Records excerpted from a collection:
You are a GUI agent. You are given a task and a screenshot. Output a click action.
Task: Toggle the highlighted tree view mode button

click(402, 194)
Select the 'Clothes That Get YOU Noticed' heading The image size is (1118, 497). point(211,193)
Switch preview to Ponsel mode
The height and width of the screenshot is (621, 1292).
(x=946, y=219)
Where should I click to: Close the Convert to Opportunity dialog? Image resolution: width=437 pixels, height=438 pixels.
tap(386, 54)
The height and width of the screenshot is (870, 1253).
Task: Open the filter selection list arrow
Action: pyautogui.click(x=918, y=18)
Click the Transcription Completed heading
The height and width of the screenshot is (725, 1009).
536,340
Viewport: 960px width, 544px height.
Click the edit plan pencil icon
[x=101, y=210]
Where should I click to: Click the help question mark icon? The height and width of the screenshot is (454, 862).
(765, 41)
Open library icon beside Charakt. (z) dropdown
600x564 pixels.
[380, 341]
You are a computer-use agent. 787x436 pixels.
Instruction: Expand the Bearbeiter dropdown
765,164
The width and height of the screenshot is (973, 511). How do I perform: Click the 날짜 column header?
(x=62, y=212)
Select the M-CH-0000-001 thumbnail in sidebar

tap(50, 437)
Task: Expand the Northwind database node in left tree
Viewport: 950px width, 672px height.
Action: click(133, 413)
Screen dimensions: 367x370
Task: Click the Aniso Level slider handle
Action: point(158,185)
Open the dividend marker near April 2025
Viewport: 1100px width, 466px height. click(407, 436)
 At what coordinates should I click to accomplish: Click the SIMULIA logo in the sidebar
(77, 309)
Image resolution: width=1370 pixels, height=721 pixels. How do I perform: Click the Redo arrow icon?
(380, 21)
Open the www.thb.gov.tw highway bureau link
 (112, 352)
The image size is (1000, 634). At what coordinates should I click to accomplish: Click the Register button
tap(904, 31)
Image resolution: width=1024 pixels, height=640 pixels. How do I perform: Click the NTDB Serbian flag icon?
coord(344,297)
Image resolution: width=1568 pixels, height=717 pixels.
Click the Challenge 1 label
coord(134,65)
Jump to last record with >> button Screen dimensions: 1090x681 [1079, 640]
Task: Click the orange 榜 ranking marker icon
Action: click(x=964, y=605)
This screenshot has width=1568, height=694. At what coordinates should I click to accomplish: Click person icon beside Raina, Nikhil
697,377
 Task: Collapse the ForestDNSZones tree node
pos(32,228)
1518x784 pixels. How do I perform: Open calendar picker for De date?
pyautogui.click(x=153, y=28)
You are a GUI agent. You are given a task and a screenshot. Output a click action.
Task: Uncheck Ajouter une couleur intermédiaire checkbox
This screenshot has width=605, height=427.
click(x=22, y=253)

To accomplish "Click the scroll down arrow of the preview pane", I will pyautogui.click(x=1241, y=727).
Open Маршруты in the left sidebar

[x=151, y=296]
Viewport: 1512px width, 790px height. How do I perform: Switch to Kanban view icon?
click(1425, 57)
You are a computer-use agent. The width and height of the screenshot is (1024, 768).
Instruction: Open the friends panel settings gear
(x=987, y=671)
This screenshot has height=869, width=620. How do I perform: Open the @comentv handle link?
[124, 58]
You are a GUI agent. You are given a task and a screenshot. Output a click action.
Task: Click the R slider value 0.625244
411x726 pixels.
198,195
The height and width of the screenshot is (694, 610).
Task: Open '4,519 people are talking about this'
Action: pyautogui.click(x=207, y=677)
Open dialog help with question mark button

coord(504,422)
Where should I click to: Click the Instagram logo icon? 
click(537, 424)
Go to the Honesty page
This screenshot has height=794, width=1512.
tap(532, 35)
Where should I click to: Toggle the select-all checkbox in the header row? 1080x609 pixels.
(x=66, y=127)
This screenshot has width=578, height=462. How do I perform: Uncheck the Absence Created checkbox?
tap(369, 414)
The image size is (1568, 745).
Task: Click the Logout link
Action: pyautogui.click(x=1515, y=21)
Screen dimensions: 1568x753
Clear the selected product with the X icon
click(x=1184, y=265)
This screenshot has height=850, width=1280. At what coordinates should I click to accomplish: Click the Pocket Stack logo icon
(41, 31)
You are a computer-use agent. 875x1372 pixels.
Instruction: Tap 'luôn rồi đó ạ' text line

* [What you have to do]: Reproduce the preceding entries exactly and completely.

* [Result]:
You are a GUI agent. You are given a task and a screenshot. Output a click action.
Task: Toggle the highlighted tree view mode button

click(402, 194)
Select the 'Clothes That Get YOU Noticed' heading The image size is (1118, 497). point(211,193)
Switch preview to Ponsel mode
The height and width of the screenshot is (621, 1292).
(x=946, y=219)
Where should I click to: Close the Convert to Opportunity dialog? Image resolution: width=437 pixels, height=438 pixels.
tap(386, 54)
The height and width of the screenshot is (870, 1253).
Task: Open the filter selection list arrow
Action: pyautogui.click(x=918, y=18)
Click the Transcription Completed heading
The height and width of the screenshot is (725, 1009).
536,340
Viewport: 960px width, 544px height.
Click the edit plan pencil icon
[x=101, y=210]
Where should I click to: Click the help question mark icon? The height and width of the screenshot is (454, 862).
(765, 41)
Open library icon beside Charakt. (z) dropdown
600x564 pixels.
[380, 341]
You are a computer-use agent. 787x436 pixels.
Instruction: Expand the Bearbeiter dropdown
765,164
The width and height of the screenshot is (973, 511). How do I perform: Click the 날짜 column header?
(x=62, y=212)
Select the M-CH-0000-001 thumbnail in sidebar

tap(50, 437)
Task: Expand the Northwind database node in left tree
Viewport: 950px width, 672px height.
Action: click(133, 413)
Screen dimensions: 367x370
Task: Click the Aniso Level slider handle
Action: point(158,185)
Open the dividend marker near April 2025
Viewport: 1100px width, 466px height. click(407, 436)
 At what coordinates should I click to accomplish: Click the SIMULIA logo in the sidebar
(77, 309)
Image resolution: width=1370 pixels, height=721 pixels. How do I perform: Click the Redo arrow icon?
(380, 21)
Open the www.thb.gov.tw highway bureau link
 (112, 352)
The image size is (1000, 634). At what coordinates should I click to accomplish: Click the Register button
tap(904, 31)
Image resolution: width=1024 pixels, height=640 pixels. How do I perform: Click the NTDB Serbian flag icon?
coord(344,297)
Image resolution: width=1568 pixels, height=717 pixels.
Click the Challenge 1 label
coord(134,65)
Jump to last record with >> button Screen dimensions: 1090x681 [1079, 640]
Task: Click the orange 榜 ranking marker icon
Action: click(x=964, y=605)
This screenshot has width=1568, height=694. At what coordinates should I click to accomplish: Click person icon beside Raina, Nikhil
697,377
 Task: Collapse the ForestDNSZones tree node
pos(32,228)
1518x784 pixels. How do I perform: Open calendar picker for De date?
pyautogui.click(x=153, y=28)
You are a GUI agent. You are given a task and a screenshot. Output a click action.
Task: Uncheck Ajouter une couleur intermédiaire checkbox
This screenshot has width=605, height=427.
click(x=22, y=253)

To accomplish "Click the scroll down arrow of the preview pane", I will pyautogui.click(x=1241, y=727).
Open Маршруты in the left sidebar

[x=151, y=296]
Viewport: 1512px width, 790px height. How do I perform: Switch to Kanban view icon?
click(1425, 57)
You are a computer-use agent. The width and height of the screenshot is (1024, 768).
Instruction: Open the friends panel settings gear
(x=987, y=671)
This screenshot has height=869, width=620. How do I perform: Open the @comentv handle link?
[124, 58]
You are a GUI agent. You are given a task and a screenshot. Output a click action.
Task: Click the R slider value 0.625244
411x726 pixels.
198,195
The height and width of the screenshot is (694, 610).
Task: Open '4,519 people are talking about this'
Action: pyautogui.click(x=207, y=677)
Open dialog help with question mark button

coord(504,422)
Where should I click to: Click the Instagram logo icon? 
click(537, 424)
Go to the Honesty page
This screenshot has height=794, width=1512.
tap(532, 35)
Where should I click to: Toggle the select-all checkbox in the header row? 1080x609 pixels.
(x=66, y=127)
This screenshot has width=578, height=462. How do I perform: Uncheck the Absence Created checkbox?
tap(369, 414)
The image size is (1568, 745).
Task: Click the Logout link
Action: pyautogui.click(x=1515, y=21)
Screen dimensions: 1568x753
Clear the selected product with the X icon
click(x=1184, y=265)
This screenshot has height=850, width=1280. At what coordinates should I click to accomplish: Click the Pocket Stack logo icon
(41, 31)
You are a computer-use agent. 875x1372 pixels.
Instruction: Tap 'luôn rồi đó ạ' text line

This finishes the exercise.